*Work task:*
Lines from the one with "This screenshot has width=382, height=225." to the end of the material, both included: print them exactly and print nothing else. Omit the pictures.

*Supplied records:*
* * *

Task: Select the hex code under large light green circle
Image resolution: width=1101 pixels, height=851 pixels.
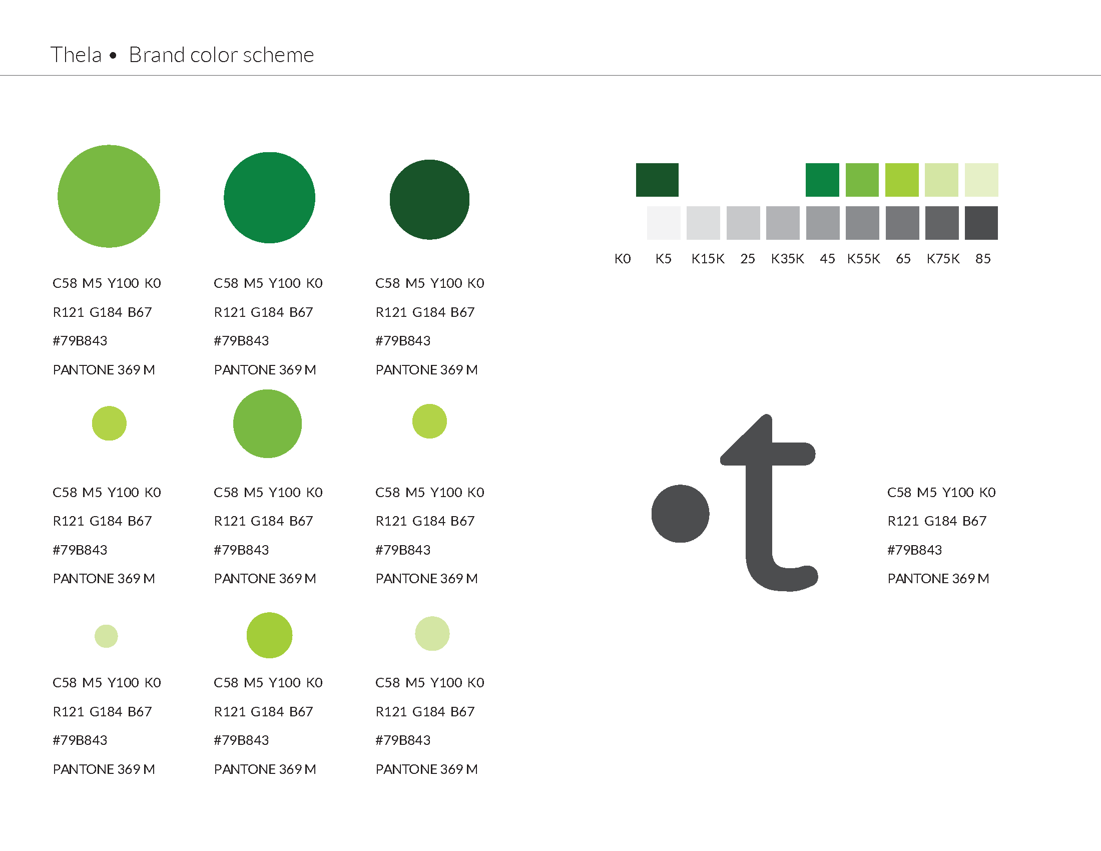Action: click(x=80, y=341)
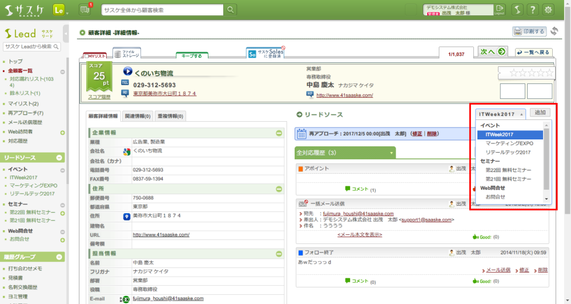Tick the MYリスト checkbox
The height and width of the screenshot is (304, 571).
(86, 56)
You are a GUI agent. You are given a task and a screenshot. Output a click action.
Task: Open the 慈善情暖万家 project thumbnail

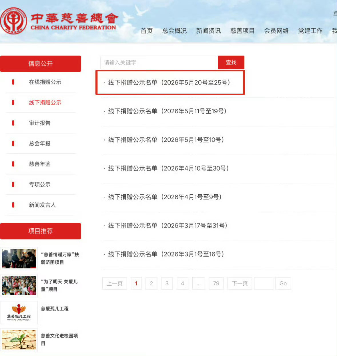[x=19, y=258]
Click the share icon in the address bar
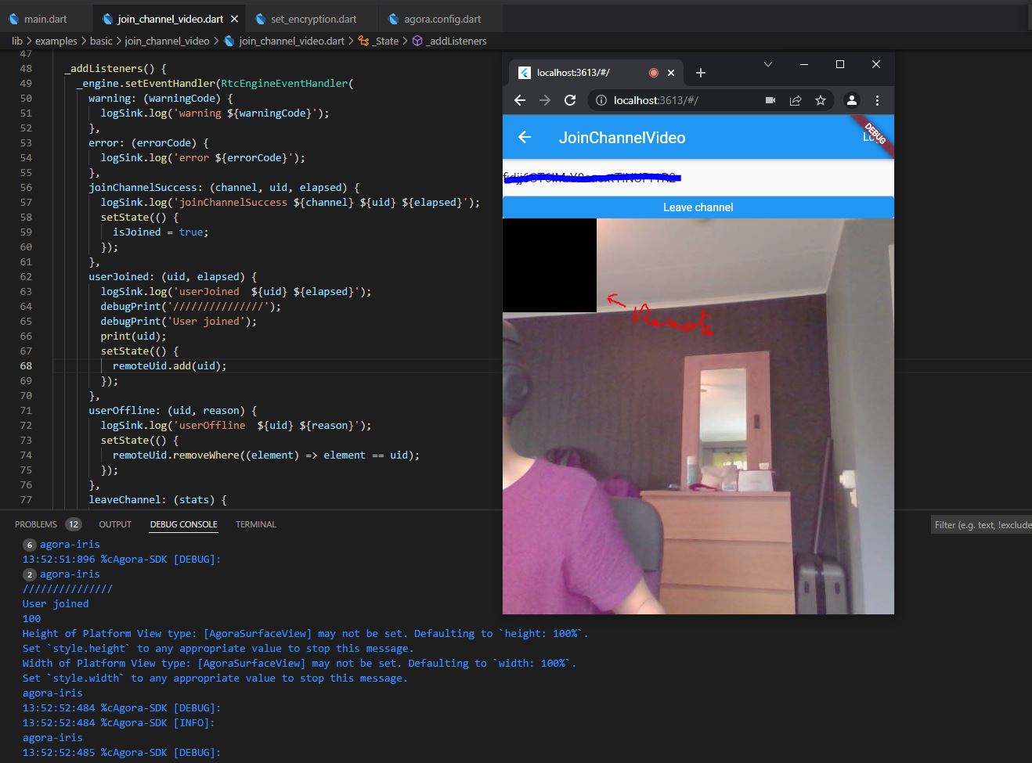The height and width of the screenshot is (763, 1032). [x=795, y=100]
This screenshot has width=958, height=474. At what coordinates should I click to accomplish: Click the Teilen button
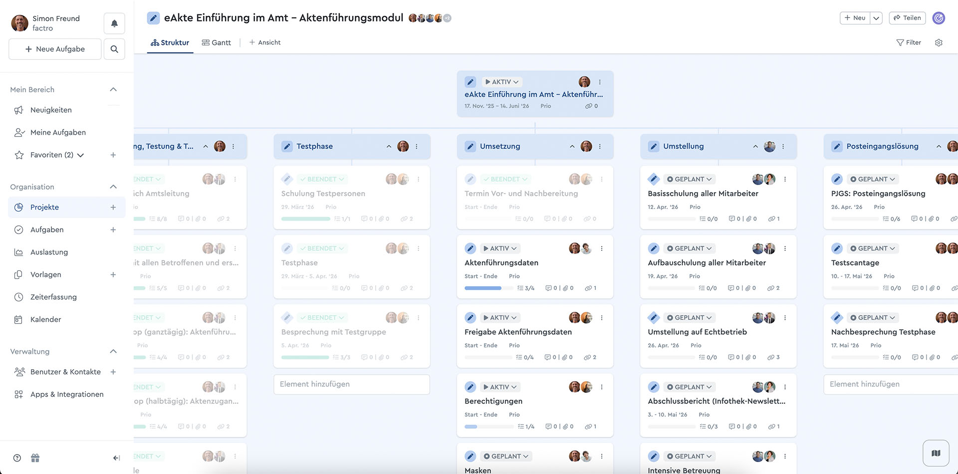tap(907, 18)
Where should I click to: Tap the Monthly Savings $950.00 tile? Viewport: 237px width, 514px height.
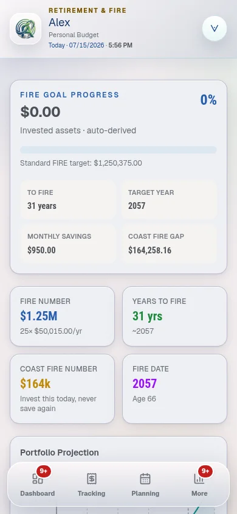(x=68, y=244)
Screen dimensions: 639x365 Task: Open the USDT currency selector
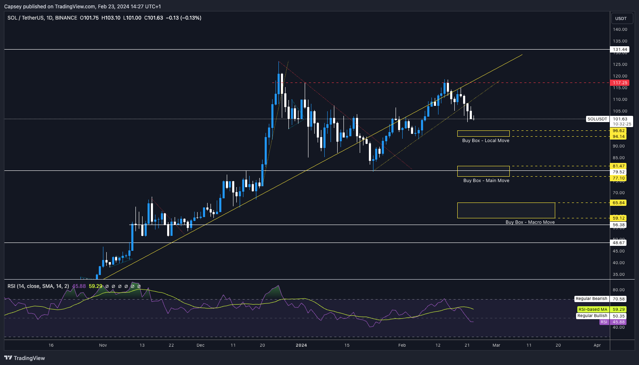point(621,18)
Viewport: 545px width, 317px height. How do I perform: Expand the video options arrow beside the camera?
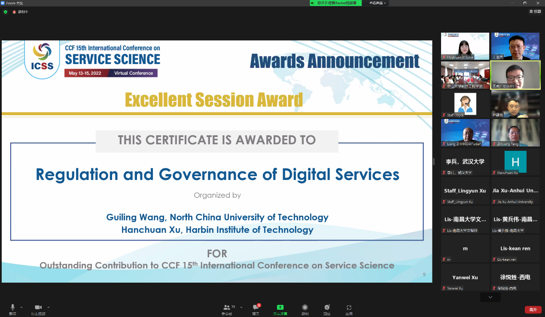[x=48, y=307]
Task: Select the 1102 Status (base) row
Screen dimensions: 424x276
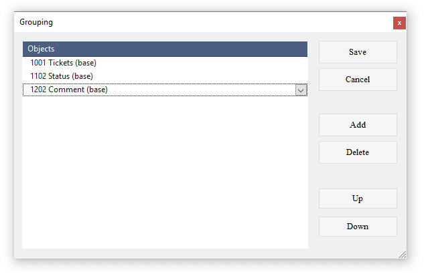Action: click(64, 76)
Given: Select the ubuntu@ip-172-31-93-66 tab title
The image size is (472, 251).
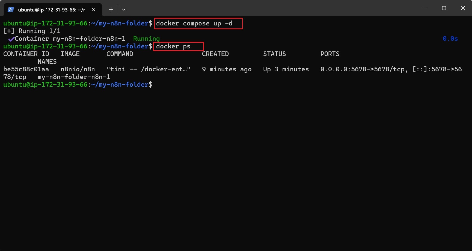Looking at the screenshot, I should pos(52,10).
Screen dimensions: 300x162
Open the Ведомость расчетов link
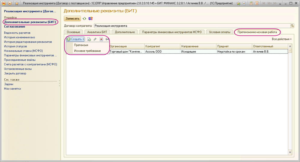[x=17, y=33]
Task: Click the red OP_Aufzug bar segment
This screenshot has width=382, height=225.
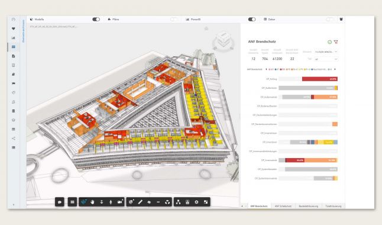Action: point(320,79)
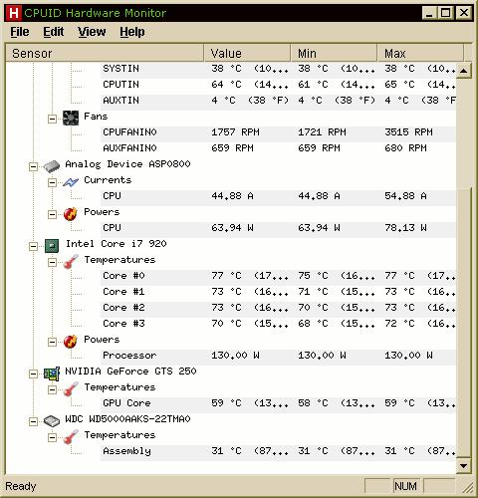This screenshot has height=498, width=478.
Task: Click the WDC hard drive icon
Action: 52,421
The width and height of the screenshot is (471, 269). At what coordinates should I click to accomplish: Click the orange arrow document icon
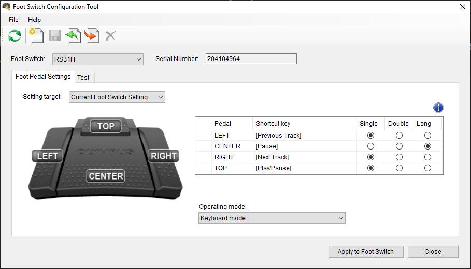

* * *

*Response:*
This screenshot has width=382, height=225.
Action: point(320,79)
This screenshot has height=498, width=478.
Task: Click the WDC hard drive icon
Action: 52,421
The width and height of the screenshot is (471, 269). At what coordinates should I click to accomplish: Click the orange arrow document icon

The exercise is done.